After waiting about 20 min while the judges deliberated over the top 3 singers who would come back the next day to compete for 1st, 2nd, and 3rd place cash and scholarship awards, I spoke with the other competitors who all nervously chatted about their performances and chances of winning. I prayed a little bit and asked mygrandma for a little luck if I was deserving of it, but mostly i was jsut excited to see which three would be chosen. When the judges finally arrived i sat up straight on the off chance that my name would be called. And my grandma must have been working some magic that night bc I was first on the list.
The three finalists, two high school seniors and myself (a junior at the time), came back the following evening to sing our songs for a 3rd and final panal of acclaimed performers from the boston area, chosen to judge our finals. I was the third to perform, and clearly the underdog vocally by far, but I jsut had a blast. Unfortanately bc I was only a junior I was not eligible for the college scholarship money but I ended up winning $250 dollars :) But of course that was nothing compared to the experience. A week later all my comments from all 9 judges that critiqued be throughout the compeition, were sent back to me. I was thrilled with both the positive and negative feedback and it gave me a real good idea of what my new focuses should be. After that I was asked to come back and singmy peices in a concert performance, along with the finalists of the college and professional divisions, at Boston University.
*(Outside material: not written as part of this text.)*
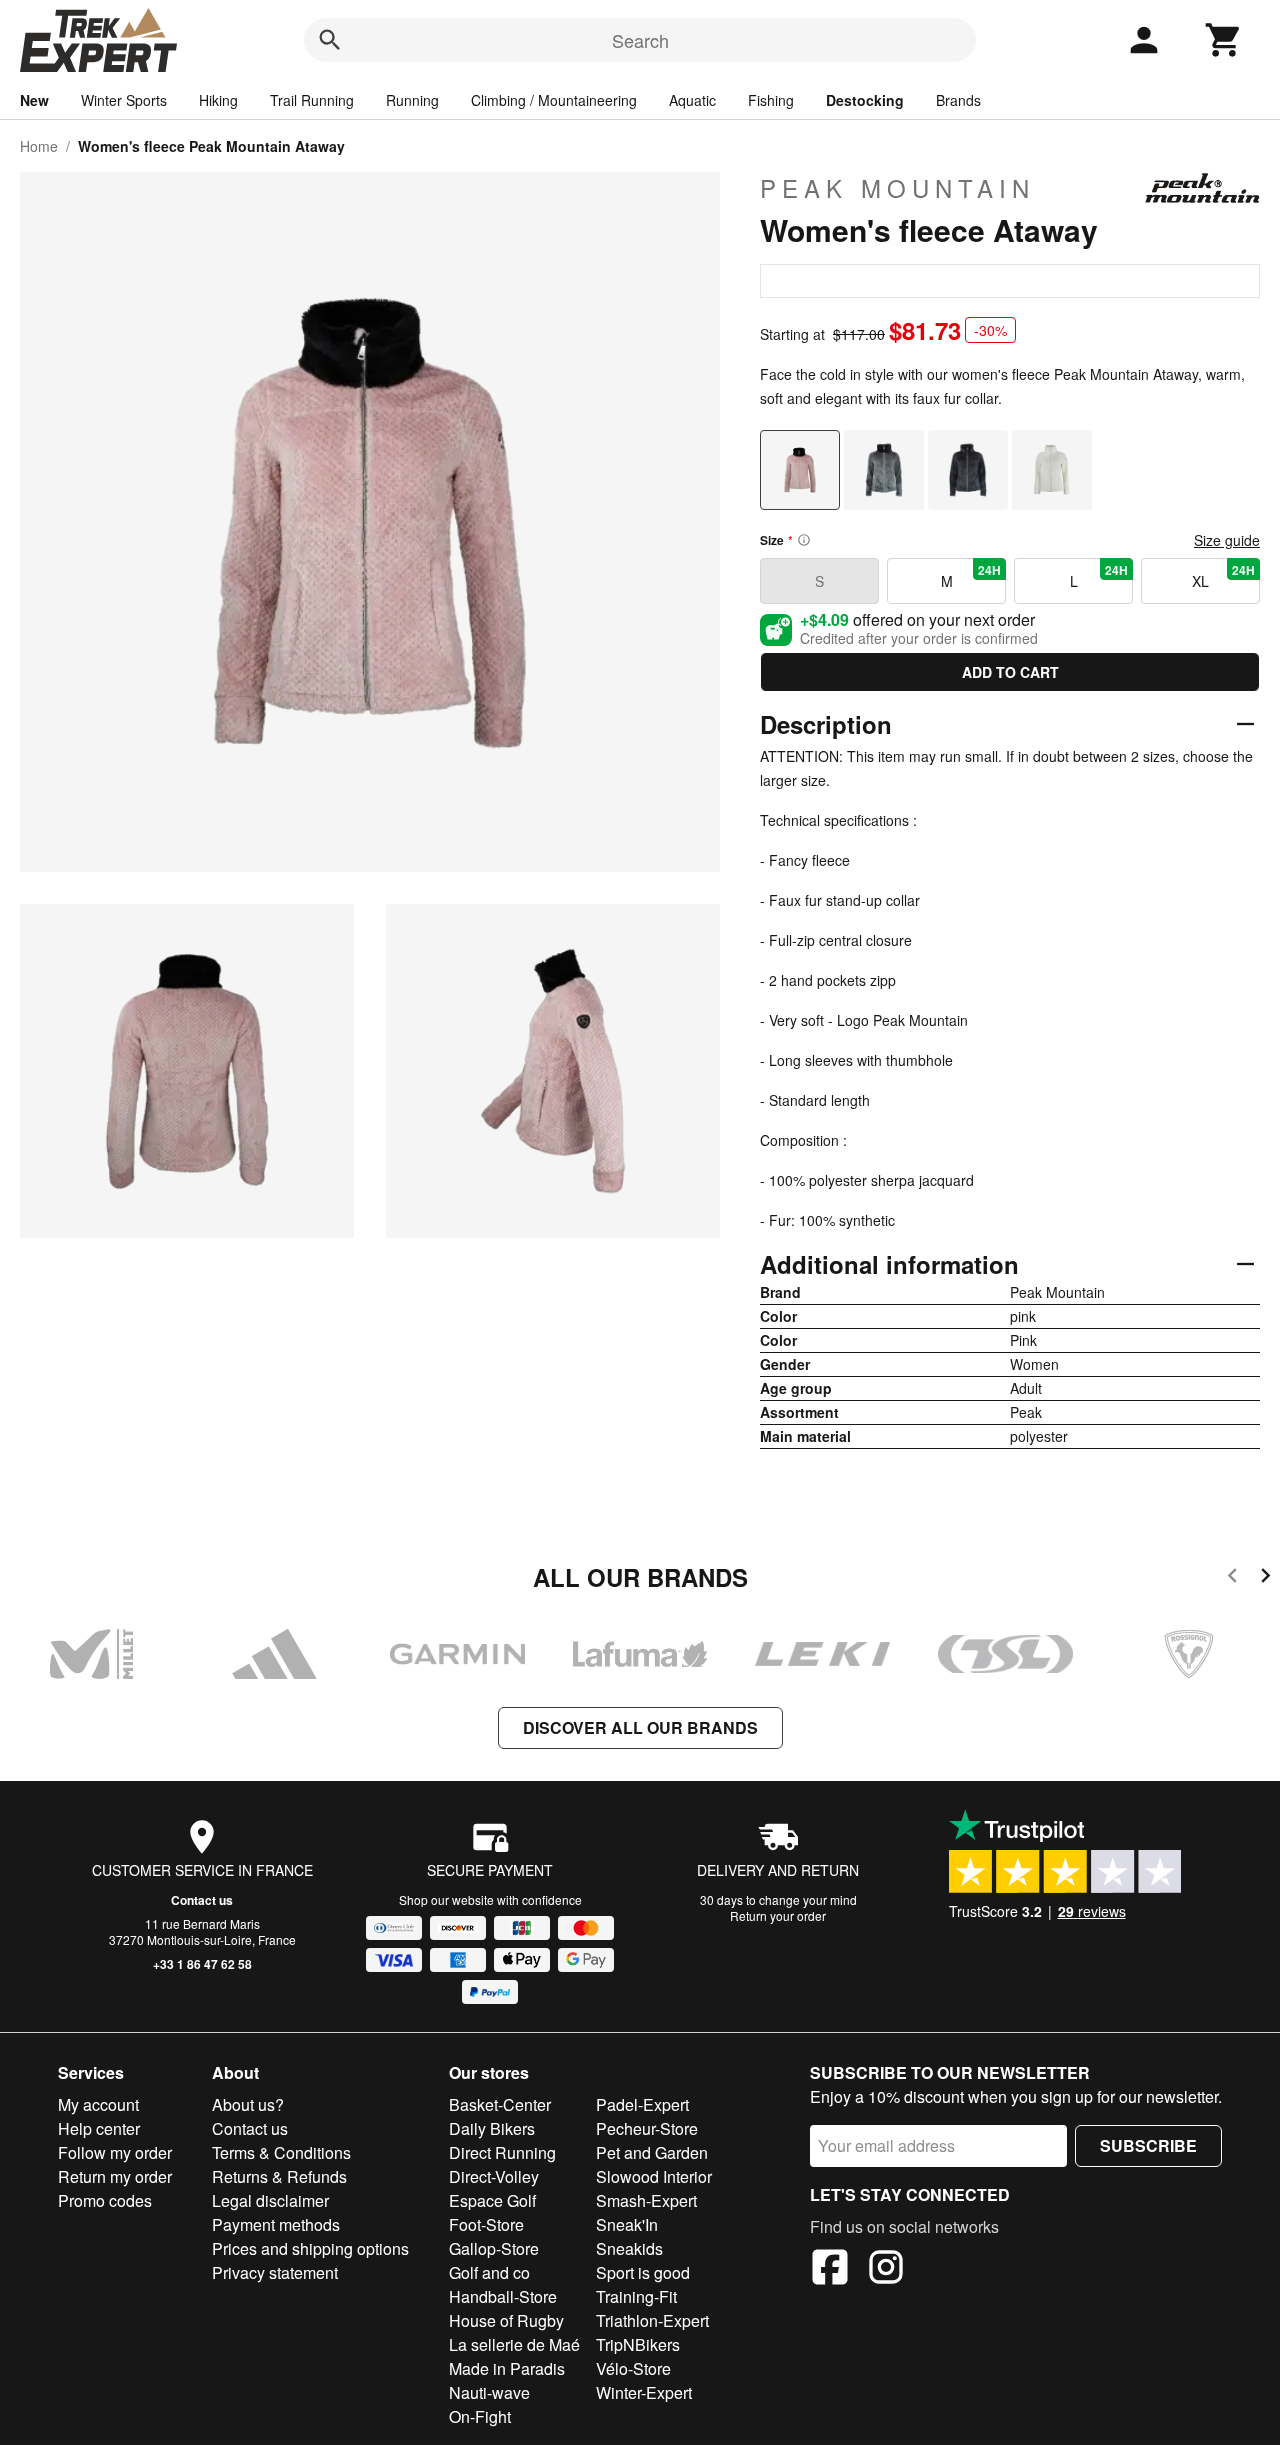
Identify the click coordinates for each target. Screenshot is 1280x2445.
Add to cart (1010, 672)
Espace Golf (492, 2200)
This experience meant alot to me, not only because it was a prestigious competition, but because I was able to give my all and work so hard for something that seemed out my my reach, under some of the hardest conditions I've ever faced. It also reminded me that when I'm failing at everything else, I still have some talents and tricks up my sleeve that lift me up when I've fallen flat on my ass. Finally, i did it for my grandmother, who meant the world for me... who was so passionate about music... and about my pursuing a career in theatre... who was there to support my every performance since preschool... She was there for them all, until this one... yet somehow I was able to do it bc I knew I still had her support on my side and that even if she couldnt be there, she was still my number one fan.